> **Extract to read**:

+ + +

Unlawful Detainers (Evictions) 


In 2021 the Legislature amended the Residential Landlord-Tenant Act and the Unlawful Detainer Act and changed how a landlord can evict a tenant from a home. On November 1, 2021 the State’s pandemic eviction moratorium expired.

A landlord may choose to end a tenancy for non-payment of rent, failure to comply with the lease, desire to sell the property, if the tenant’s use of the property causes waste, nuisance, or unlawful business, and other reasons described in RCW 59.18.650. It is important for landlords to use updated forms that include the changes to the law.

Because the Legislature requires landlords to offer tenants repayment plans, mediation is now required for all evictions that are about non-payment of rent. If the tenant has fallen behind on rent, the landlord must serve a Notice of Mediation in addition to serving a 14-day pay or vacate notice. If the eviction is about rent, the landlord must include a Certificate of Mediation from the Dispute Resolution Center when they file the Summons and Complaint in the Clerk’s office. Mediation is not required for cases that do not involve rent issues.

Low-income tenants are eligible to have an attorney appointed for them. Tenants should contact Northwest Justice Project if they think they could be eligible for an attorney.


2021-11-03 11_05_10- Opens in new windowMediation is required before any case can be filed in the court if there is a rent dispute. Mediation is not required for cases that do not involve rent issues. The Eviction Resolution Pilot Program (ERPP) requires landlords and tenants to mediate rent disputes before an eviction case can be filed in court. The landlord must give the tenant Notice of Mediation with the 14-day pay or vacate notice. The landlord must also give the Dispute Resolution Center a copy of the Notice of Mediation.

+ + +

> **Work to complete**: Resume the text on evictions and mediation, picking up after its last sentence. The listing below has no connection to the eviction text.

> **Data shown**:
+ + +

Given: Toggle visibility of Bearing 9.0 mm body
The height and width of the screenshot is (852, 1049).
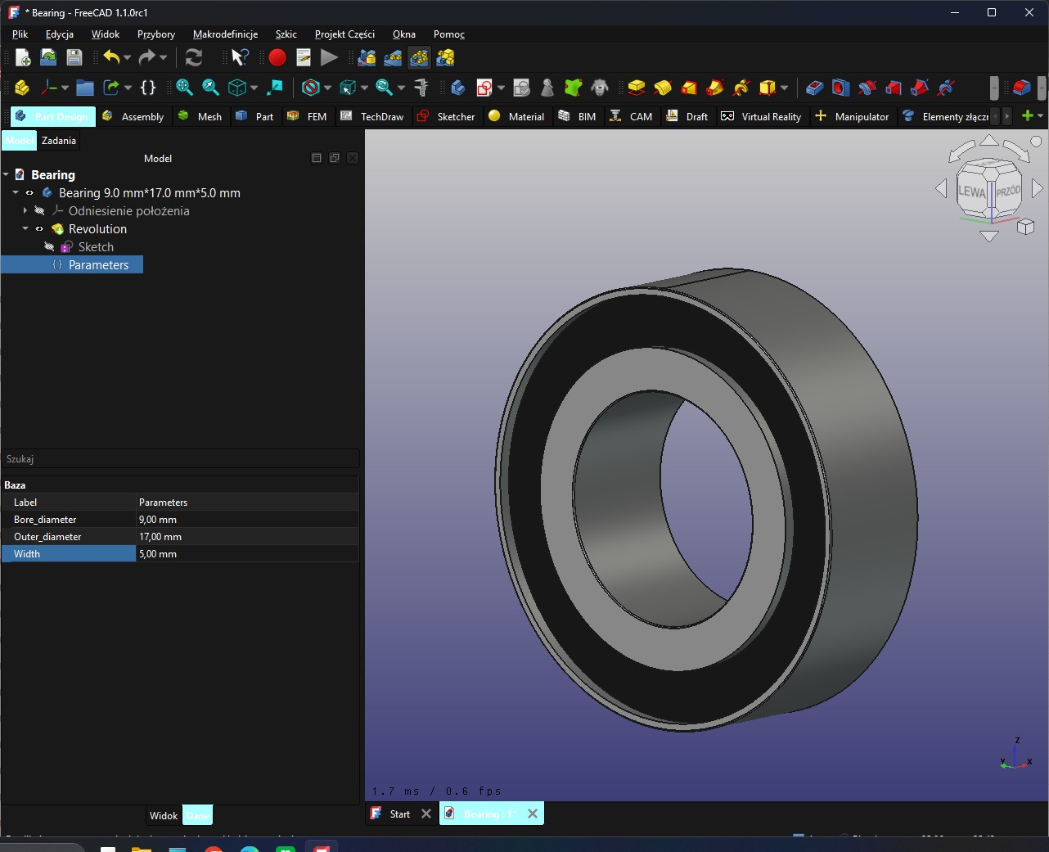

+ + +

> **Answer below**:
The Dispute Resolution Center uses the tenant contact information on the Notice of Mediation to reach out to the tenant to offer mediation and help applying for rental assistance. The Dispute Resolution Center works with rental assistance agencies to help the tenant complete applications for rental assistance.

The Dispute Resolution Center arranges meetings between landlords and tenants to negotiate repayment plans. 

The Dispute Resolution Center will give the landlord and tenant a Certificate of Mediation. If the tenant does not respond within 14 days, the Dispute Resolution Center will give the landlord the Certificate and close the case.


A judge reviews the notices to make sure they comply with the new law. The judge checks whether mediation was offered to the tenant. The judge will also make sure tenants know about the right to have an attorney appointed for them and may re-schedule the hearing to allow the tenant to be screened for an attorney.

A judge will decide property possession. The judge will consider the evidence and hear live testimony. The judge may decide the hearing needs to be special set to a date when there is time to hear all the evidence.

At the end of the hearing, the judge will decide who can have possession of the property until the case is resolved (either at trial or through a negotiated settlement). Pending trial, the judge may also require a landlord to post a bond or a tenant to pay rent as a condition of temporary possession of the property. 


If the judge decides the landlord is entitled to possession pending trial, the judge will sign an Order for a Writ of Restitution. The landlord takes the Order to the Clerk’s office for a Writ of Restitution. The clerk confirms the landlord has posted any bond that was required. The landlord then serves the Writ of Restitution on the Sheriff. The landlord must pay the Sheriff’s fee. The Sheriff serves the Writ and a notice on the tenant. If the tenant does not vacate the property by the deadline stated on the notice, the sheriff will assist the landlord in regaining possession of the property.

If the case has been set for trial, the Court Administrator will send out a trial notice. The parties should confirm the trial according to the instructions on the trial notice. If interpreters are needed, the parties should promptly inform the Court Administrator so interpreters will be available on the trial date.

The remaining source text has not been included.